Another option to do this with the contrib.learn
library is as follows, based on the Deep MNIST tutorial on the Tensorflow website. First, assuming you've imported the relevant libraries (such as import tensorflow.contrib.layers as layers
), you can define a network in a separate method:
def easier_network(x, reg):
""" A network based on tf.contrib.learn, with input `x`. """
with tf.variable_scope('EasyNet'):
out = layers.flatten(x)
out = layers.fully_connected(out,
num_outputs=200,
weights_initializer = layers.xavier_initializer(uniform=True),
weights_regularizer = layers.l2_regularizer(scale=reg),
activation_fn = tf.nn.tanh)
out = layers.fully_connected(out,
num_outputs=200,
weights_initializer = layers.xavier_initializer(uniform=True),
weights_regularizer = layers.l2_regularizer(scale=reg),
activation_fn = tf.nn.tanh)
out = layers.fully_connected(out,
num_outputs=10, # Because there are ten digits!
weights_initializer = layers.xavier_initializer(uniform=True),
weights_regularizer = layers.l2_regularizer(scale=reg),
activation_fn = None)
return out
Then, in a main method, you can use the following code snippet:
def main(_):
mnist = input_data.read_data_sets(FLAGS.data_dir, one_hot=True)
x = tf.placeholder(tf.float32, [None, 784])
y_ = tf.placeholder(tf.float32, [None, 10])
# Make a network with regularization
y_conv = easier_network(x, FLAGS.regu)
weights = tf.get_collection(tf.GraphKeys.TRAINABLE_VARIABLES, 'EasyNet')
print("")
for w in weights:
shp = w.get_shape().as_list()
print("- {} shape:{} size:{}".format(w.name, shp, np.prod(shp)))
print("")
reg_ws = tf.get_collection(tf.GraphKeys.REGULARIZATION_LOSSES, 'EasyNet')
for w in reg_ws:
shp = w.get_shape().as_list()
print("- {} shape:{} size:{}".format(w.name, shp, np.prod(shp)))
print("")
# Make the loss function `loss_fn` with regularization.
cross_entropy = tf.reduce_mean(
tf.nn.softmax_cross_entropy_with_logits(labels=y_, logits=y_conv))
loss_fn = cross_entropy + tf.reduce_sum(reg_ws)
train_step = tf.train.AdamOptimizer(1e-4).minimize(loss_fn)
To get this to work you need to follow the MNIST tutorial I linked to earlier and import the relevant libraries, but it's a nice exercise to learn TensorFlow and it's easy to see how the regularization affects the output.
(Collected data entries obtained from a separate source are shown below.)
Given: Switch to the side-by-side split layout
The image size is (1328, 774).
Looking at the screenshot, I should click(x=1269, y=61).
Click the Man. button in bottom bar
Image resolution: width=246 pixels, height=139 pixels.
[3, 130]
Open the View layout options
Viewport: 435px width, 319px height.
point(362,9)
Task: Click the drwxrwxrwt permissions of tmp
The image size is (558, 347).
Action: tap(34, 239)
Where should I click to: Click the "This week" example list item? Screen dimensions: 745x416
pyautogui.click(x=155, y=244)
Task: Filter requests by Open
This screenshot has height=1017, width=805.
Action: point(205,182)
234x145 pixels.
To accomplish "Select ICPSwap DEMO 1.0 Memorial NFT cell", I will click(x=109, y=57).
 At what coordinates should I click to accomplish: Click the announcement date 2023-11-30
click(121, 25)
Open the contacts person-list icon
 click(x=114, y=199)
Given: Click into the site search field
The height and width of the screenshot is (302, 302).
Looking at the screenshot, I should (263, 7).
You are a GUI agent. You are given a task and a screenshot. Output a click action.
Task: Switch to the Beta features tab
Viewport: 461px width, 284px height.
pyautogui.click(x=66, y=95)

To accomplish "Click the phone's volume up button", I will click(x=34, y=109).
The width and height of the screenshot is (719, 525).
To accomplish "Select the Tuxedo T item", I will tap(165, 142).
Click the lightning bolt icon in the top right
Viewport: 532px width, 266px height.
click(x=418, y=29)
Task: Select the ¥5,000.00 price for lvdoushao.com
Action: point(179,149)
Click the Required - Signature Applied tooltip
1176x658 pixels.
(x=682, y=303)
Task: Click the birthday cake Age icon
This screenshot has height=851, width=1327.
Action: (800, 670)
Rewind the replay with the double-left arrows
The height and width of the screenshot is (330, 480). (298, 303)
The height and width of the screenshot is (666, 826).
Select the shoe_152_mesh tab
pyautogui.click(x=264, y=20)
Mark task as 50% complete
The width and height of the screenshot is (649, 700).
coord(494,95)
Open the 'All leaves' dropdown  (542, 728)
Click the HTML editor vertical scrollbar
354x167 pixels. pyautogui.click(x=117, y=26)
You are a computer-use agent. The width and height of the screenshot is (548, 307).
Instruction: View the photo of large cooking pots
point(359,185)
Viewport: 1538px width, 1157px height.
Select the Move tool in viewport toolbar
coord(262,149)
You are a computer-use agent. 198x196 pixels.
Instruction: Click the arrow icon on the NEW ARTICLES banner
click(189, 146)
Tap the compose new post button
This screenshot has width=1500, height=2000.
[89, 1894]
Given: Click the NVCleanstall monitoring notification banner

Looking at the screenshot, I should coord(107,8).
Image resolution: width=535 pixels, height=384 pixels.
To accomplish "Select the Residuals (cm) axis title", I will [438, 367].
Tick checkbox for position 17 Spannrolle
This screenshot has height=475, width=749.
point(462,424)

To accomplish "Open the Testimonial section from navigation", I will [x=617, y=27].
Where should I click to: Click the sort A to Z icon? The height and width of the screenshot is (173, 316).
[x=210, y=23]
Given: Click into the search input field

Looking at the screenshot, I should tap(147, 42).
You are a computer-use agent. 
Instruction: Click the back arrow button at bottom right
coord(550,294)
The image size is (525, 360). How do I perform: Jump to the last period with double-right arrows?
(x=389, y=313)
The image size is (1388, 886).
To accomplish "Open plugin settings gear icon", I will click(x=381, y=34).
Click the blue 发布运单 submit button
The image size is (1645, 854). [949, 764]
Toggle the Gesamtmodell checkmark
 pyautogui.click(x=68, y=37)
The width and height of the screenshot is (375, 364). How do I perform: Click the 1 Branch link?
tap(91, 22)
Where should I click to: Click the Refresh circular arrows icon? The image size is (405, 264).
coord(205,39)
If you apply a regularization as an argument, you can see the following:
- EasyNet/fully_connected/weights:0 shape:[784, 200] size:156800
- EasyNet/fully_connected/biases:0 shape:[200] size:200
- EasyNet/fully_connected_1/weights:0 shape:[200, 200] size:40000
- EasyNet/fully_connected_1/biases:0 shape:[200] size:200
- EasyNet/fully_connected_2/weights:0 shape:[200, 10] size:2000
- EasyNet/fully_connected_2/biases:0 shape:[10] size:10
- EasyNet/fully_connected/kernel/Regularizer/l2_regularizer:0 shape:[] size:1.0
- EasyNet/fully_connected_1/kernel/Regularizer/l2_regularizer:0 shape:[] size:1.0
- EasyNet/fully_connected_2/kernel/Regularizer/l2_regularizer:0 shape:[] size:1.0
Notice that the regularization portion gives you three items, based on the items available.
With regularizations of 0, 0.0001, 0.01, and 1.0, I get test accuracy values of 0.9468, 0.9476, 0.9183, and 0.1135, respectively, showing the dangers of high regularization terms.